Galileo’s dilemma

© 2002 by Mark Macy


About 400 years ago, Galileo used one of the first telescopes ever made to look up into the sky. He saw pock-marks on the moon, indicating that the moon was once bombarded by asteroids. He saw sunspots, suggesting that the sun was a ball of churning, burning gases. He saw moons around Jupiter, suggesting that Jupiter, Mars, and Venus were not just points of light in the night sky. They were planets much like our own Earth. So the Earth was not the center of the universe, as scientists and Church leaders believed at that time. And the universe was not a perfect creation made for the delight of mankind. 

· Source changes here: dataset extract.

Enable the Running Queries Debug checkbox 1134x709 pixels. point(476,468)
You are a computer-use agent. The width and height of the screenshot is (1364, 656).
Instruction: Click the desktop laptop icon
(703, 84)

At that time, mainstream science in the Western world was intertwined with Christianity, and the things that Galileo saw with his telescope threw science and religion for a loop. Scientists and church leaders didn’t know how to handle Galileo. They were not able to believe that the Earth was little more than a grain of sand along an endless cosmic beach. Galileo’s findings could shatter their worldview. After a lot of debate, they came out with a proclamation: "God is perfect, and all of God’s creation is perfect. Man is imperfect, and therefore his inventions are imperfect. Why should we use an imperfect invention like Galileo’s telescope to see God’s perfect creation? Wouldn’t that corrupt God’s creation?" Eventually Galileo was brought before the Inquisition and pressured to renounce his ideas, or face imprisonment or death.

 

The Boggle Point 

We all have our own unique mental roadmap or model of reality, and we use it to navigate here on Earth. The model is made up of our beliefs and attitudes, which in turn have been formed by the things we learned in school and from our parents, and the information we have absorbed from books, magazines, movies, television programs, and other sources. As this information comes into our mind, we try to accommodate it by adjusting our model just a little bit. 

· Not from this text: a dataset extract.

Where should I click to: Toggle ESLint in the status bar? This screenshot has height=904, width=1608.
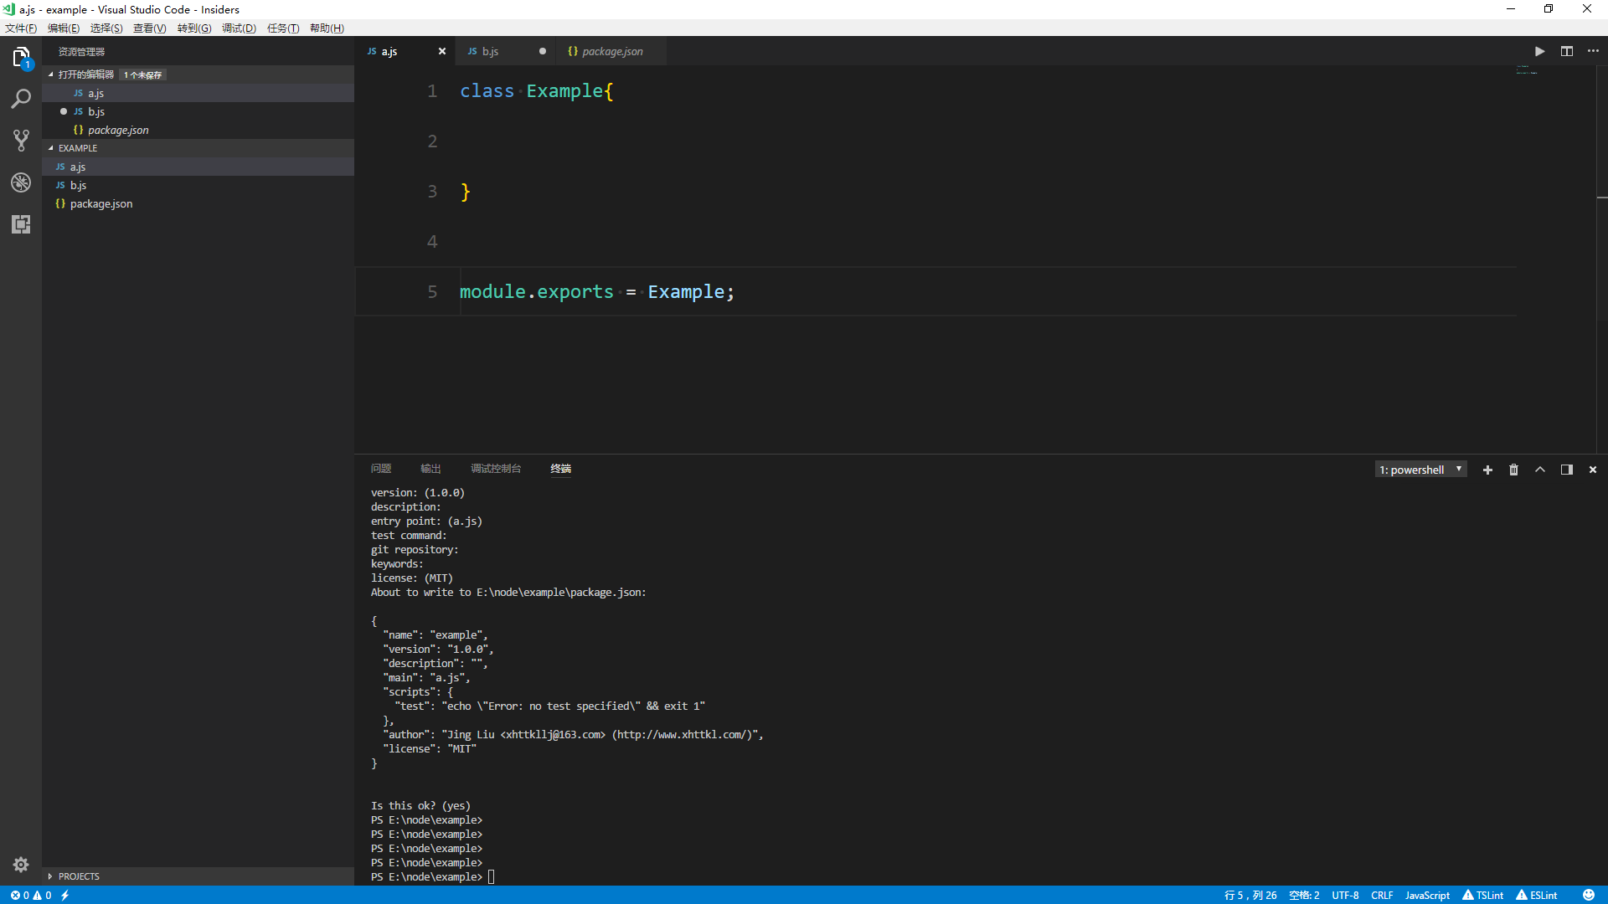click(x=1538, y=895)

Sometimes, though, the new information is so radical that it simply won’t fit into our model of reality unless we disassemble the model and begin building it from scratch, using the new information as a foundation. Typically, when that happens, our mind tries to protect its model. It resists the new information and snaps shut. At that point, the mind has been boggled, and it doesn’t matter then what kind of solid evidence or absolute proof is presented with the new information, the mind is simply unable to accept it. 

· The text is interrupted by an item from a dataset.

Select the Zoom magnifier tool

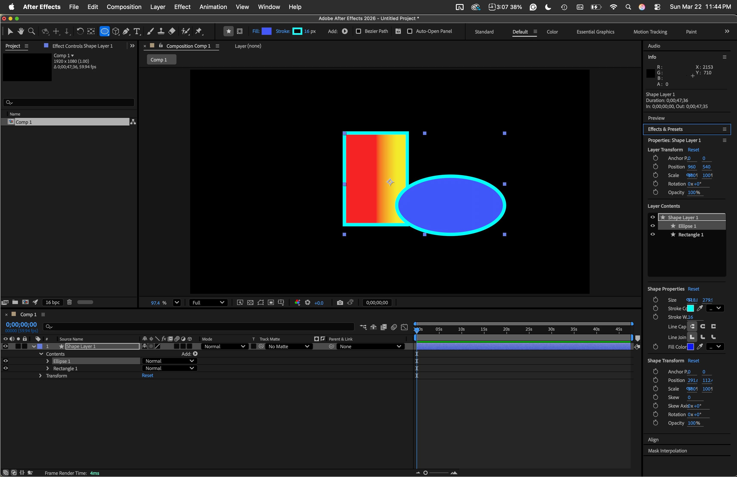pyautogui.click(x=31, y=31)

Once we've gone beyond our boggle point, either we will ignore new information completely or else we will consider it a threat that needs to be disproved, in which case we'll sow seeds of our own doubt in the minds around us in an effort to build up a negative support group. The tendency to close down, often called "narrow-mindedness", is simply a means of self-protection. The more aggressive reaction of crusading against the new information is something I call "the debunker syndrome," and I believe it is often the product of narrow minds fueled by fear. 

Looking back on Galileo’s dilemma now, most of us realize that those early scientists and church leaders came up with a contrived, almost convoluted argument to protect their worldview from a new and higher truth that was made possible by Galileo’s telescope. That telescope offered a broader view of reality that would require science to undergo a complete overhaul, but the collective mind of science and religion of that era was boggled, and it resisted the inevitable changes for nearly a century, when Isaac Newton and other pioneer scientists constructed a new scientific model—a spiritless paradigm that took into account only the material universe…and that paradigm is still the navigating tool of science today. 

Today, the luminator offers a broader view of reality, and I believe that mainstream science is ripe for another overhaul. A few frontier scientists, such as Rupert Sheldrake in England, Burkhard Heim and Ernst Senkowski in Germany, and William Tiller in the United States, are talking about other dimensions of reality superimposed over our own, and the subtle energies and consciousness that can shape those realities. But mainstream scientists are not listening. They are unable to see such truths, which would cause a meltdown of their current model.  

ITC research today provides solid evidence—I would say proof—that our world is superimposed by various nonphysical realms flourishing with intelligent beings, and that those beings can and do interact with our world.